Member of the Philippine House of Representatives from Basilan's lone district
- In office June 30, 2010 – June 30, 2016
- Preceded by: Vacant (post last held by Wahab Akbar who died in 2007)
- Succeeded by: Jum Jainudin Akbar

Personal details
- Born: August 12, 1962 (age 64) Sumisip, Basilan, Philippines
- Party: PFP (2024–present)
- Other political affiliations: PDP–Laban (2016–2024) Liberal (2004–2009; 2010–2016) Independent (2009–2010)
- Relations: Mujiv Hataman (brother)
- Occupation: Politician

= Hadjiman Hataman Salliman =

Filipino politician

Hadjiman Sabbihi Hataman Saliman, also known as Jim Hataman Saliman or Jim Saliman, is a Filipino politician who served as the governor of Basilan from 2016 to 2025. He previously served as the representative of Basilan's lone district from 2010 to 2016. Despite his nickname, he should not be confused with Benjamin Hataman—his cousin—who was arrested on murder charges for the assassination of Wahab Akbar in 2007. Hadjiman himself may or may not have been involved; he competed and lost against Akbar for the same congressional seat in 2007, and the two became bitter enemies.

==Background==
Hataman was born in Buli-Buli, Sumisip. His two younger brothers are also influential politicians; Mujiv Hataman is the former regional governor of the Autonomous Region in Muslim Mindanao (2011–2019), and "Boy" Hataman was previously mayor of Sumisip.

==Political career==

===Mayor of Sumisip===
Jim served as mayor of Sumisip from 2001 until 2004, when he was replaced by his brother Boy.

===Rivalry with Wahab Akbar===
In 2007, Jim ran as a candidate for Basilan's lone congressional district and competed head to head with rival Wahab Akbar, leading to violence between the two camps. Supporters of Akbar were injured in a May 2007 attack by unidentified assailants who may have been connected to Hataman. Jim likewise filed a petition with the Commission on Elections (COMELEC) to disqualify Akbar as a candidate, claiming his opponent employed three armed groups to harass him and ally Gerry Salapuddin in the leadup to the elections. (Salapuddin was running for governor, and was running against one of the three wives of Akbar.)

"All these armed groups are now being funded and mobilized by respondent to harass, intimidate and coerce his political opponents like herein petitioner," Salliman said in his 10-page petition filed with the Comelec. He also accused Akbar "of having given material consideration, in order to influence, induce and, corrupt the voters such as when respondent gave through his designated ally P200,000 purposely to buy votes." Salliman claimed to have witnesses who executed affidavits to support his accusations against the herein respondent.
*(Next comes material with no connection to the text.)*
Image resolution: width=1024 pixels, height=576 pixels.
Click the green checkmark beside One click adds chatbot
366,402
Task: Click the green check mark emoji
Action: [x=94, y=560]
Akbar brushed aside petitioner's accusations against him and branded it as mere black propaganda on his candidacy for congressman.

Hataman lost the race to Akbar.

===Accusations in Akbar Assassination===
Captured suspect and former Tuburan town mayor Hajuron Jamiri fingered Mujiv and Jim Hataman as being the masterminds of the November 2007 bombing at the House of Representatives that killed four people including rival Wahab Akbar. Jamiri claimed in a two-page affidavit that Mujiv and Jim wanted Akbar dead because Basilan would "not be at peace" under his administration. Another suspect, Cainar Aunal, similarly claimed that it was Jim Hataman who gave the order, and that they met in a coffee shop in a Quezon City mall in October to discuss the plan.

The Hataman brothers had denied the allegations, however, and Jimiri's statement was eventually retracted. Mujiv claimed that Jimiri had been tortured and that his "confession" came under duress. Fellow conspirator Ikram Indama likewise later claimed that Salapudin, Bayan Judda, Caidar Aunal, Adham Kusain, Jang Hataman, Jim Hataman and Mujiv Hataman were all not involved in the Batasan blast, and that he was forced by the Akbars to admit to the bombing and to implicate the others.

===Continued Protest Against Akbar===
Following Akbar's death, Hadjiman's protest against Akbar held up new special elections to replace the slain politician's seat. Hadjiman insisted on having his electoral protest resolved by the House of Representatives' Electoral Tribunal, leaving the seat vacant until the 2010 elections, where he ran and won.